Triplet Spike Time-Dependent Plasticity in a Floating-Gate Synapse

IEEE Trans Neural Netw Learn Syst. 2015 Dec 24;28(4). doi: 10.1109/TNNLS.2015.2506740. Print 2017 Apr.

Abstract

Synapse plays an important role in learning in a neural network; the learning rules that modify the synaptic strength based on the timing difference between the pre- and postsynaptic spike occurrence are termed spike time-dependent plasticity (STDP) rules. The most commonly used rule posits weight change based on time difference between one presynaptic spike and one postsynaptic spike and is hence termed doublet STDP (D-STDP). However, D-STDP could not reproduce results of many biological experiments; a triplet STDP (T-STDP) that considers triplets of spikes as the fundamental unit has been proposed recently to explain these observations.

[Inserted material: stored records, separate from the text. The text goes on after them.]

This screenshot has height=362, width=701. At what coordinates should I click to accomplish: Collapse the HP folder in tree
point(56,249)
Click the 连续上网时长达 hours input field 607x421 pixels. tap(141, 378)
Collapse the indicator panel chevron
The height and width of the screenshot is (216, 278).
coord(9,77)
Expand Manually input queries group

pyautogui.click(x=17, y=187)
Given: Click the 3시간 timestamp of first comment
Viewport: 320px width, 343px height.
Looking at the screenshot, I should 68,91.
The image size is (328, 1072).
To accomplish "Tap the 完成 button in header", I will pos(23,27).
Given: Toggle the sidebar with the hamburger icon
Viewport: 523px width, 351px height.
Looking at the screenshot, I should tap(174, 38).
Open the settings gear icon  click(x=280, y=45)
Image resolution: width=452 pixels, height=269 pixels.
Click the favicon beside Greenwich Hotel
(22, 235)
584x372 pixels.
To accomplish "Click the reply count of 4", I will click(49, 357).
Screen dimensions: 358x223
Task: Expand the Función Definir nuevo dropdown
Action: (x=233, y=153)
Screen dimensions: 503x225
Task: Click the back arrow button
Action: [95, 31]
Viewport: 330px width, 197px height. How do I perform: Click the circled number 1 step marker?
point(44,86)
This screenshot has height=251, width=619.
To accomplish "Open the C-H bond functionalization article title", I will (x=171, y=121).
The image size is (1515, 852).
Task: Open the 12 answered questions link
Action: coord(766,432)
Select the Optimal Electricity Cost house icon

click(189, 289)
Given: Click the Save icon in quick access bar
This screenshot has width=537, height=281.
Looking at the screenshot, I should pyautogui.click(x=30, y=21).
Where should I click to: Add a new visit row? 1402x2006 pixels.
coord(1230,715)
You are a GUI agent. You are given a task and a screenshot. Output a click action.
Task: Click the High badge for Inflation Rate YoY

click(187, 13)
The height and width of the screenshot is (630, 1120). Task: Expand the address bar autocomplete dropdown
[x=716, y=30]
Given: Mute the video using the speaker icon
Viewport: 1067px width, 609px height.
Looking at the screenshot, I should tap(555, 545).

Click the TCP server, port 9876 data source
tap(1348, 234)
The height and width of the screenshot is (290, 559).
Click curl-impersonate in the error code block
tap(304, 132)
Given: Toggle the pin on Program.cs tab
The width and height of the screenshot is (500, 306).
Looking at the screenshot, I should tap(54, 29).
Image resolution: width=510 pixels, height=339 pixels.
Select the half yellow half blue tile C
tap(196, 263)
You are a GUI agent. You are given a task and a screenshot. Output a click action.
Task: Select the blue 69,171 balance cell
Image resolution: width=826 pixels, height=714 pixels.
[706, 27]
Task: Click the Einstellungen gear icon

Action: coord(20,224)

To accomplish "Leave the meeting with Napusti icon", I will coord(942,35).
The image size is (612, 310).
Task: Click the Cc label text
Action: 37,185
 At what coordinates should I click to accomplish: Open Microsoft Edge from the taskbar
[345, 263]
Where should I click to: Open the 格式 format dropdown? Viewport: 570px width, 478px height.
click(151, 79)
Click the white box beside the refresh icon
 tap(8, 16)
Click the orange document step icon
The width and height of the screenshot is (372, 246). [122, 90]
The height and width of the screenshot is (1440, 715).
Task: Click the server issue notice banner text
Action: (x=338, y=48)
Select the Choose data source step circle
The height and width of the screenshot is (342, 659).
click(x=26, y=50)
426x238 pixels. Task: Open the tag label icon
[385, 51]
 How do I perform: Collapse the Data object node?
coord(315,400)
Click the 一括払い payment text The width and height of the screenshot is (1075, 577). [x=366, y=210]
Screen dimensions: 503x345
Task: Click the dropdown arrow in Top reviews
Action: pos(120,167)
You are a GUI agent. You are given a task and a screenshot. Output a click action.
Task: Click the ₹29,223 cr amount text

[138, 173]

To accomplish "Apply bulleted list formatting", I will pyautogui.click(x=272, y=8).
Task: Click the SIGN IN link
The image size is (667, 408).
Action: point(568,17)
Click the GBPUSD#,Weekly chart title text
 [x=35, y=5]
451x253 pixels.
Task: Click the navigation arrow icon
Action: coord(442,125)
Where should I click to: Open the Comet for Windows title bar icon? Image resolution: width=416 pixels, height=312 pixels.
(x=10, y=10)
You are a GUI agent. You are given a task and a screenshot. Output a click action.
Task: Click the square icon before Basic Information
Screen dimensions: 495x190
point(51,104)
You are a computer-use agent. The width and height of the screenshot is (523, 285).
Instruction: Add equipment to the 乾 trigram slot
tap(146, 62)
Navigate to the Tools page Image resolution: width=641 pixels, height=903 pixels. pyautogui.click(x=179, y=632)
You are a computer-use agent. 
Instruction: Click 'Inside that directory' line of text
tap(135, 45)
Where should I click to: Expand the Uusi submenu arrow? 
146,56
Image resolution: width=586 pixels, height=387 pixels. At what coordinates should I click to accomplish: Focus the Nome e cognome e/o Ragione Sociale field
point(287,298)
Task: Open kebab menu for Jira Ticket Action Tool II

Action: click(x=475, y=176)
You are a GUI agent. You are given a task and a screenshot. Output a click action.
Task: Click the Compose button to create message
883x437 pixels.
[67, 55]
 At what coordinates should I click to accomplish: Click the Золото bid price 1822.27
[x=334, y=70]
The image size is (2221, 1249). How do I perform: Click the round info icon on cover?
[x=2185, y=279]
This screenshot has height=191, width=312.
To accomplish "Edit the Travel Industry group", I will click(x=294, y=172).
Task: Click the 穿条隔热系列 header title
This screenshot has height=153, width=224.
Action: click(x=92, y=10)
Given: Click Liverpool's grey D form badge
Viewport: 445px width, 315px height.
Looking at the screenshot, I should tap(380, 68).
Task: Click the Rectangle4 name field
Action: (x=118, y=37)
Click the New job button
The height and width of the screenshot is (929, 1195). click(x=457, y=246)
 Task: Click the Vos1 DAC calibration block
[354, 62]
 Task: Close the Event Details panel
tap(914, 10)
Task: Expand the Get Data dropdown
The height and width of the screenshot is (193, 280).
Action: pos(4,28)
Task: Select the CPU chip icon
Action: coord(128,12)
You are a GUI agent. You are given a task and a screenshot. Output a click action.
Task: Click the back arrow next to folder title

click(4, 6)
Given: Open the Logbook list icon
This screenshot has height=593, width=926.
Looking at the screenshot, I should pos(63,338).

This paper describes the compact implementation of a synapse using a single floating-gate (FG) transistor that can store a weight in a nonvolatile manner and demonstrates the T-STDP learning rule by modifying drain voltages according to triplets of spikes. We describe a mathematical procedure to obtain control voltages for the FG device for T-STDP and also show measurement results from an FG synapse fabricated in TSMC 0.35-μm CMOS process to support the theory. Possible very large scale integration implementation of drain voltage waveform generator circuits is also presented with the simulation results.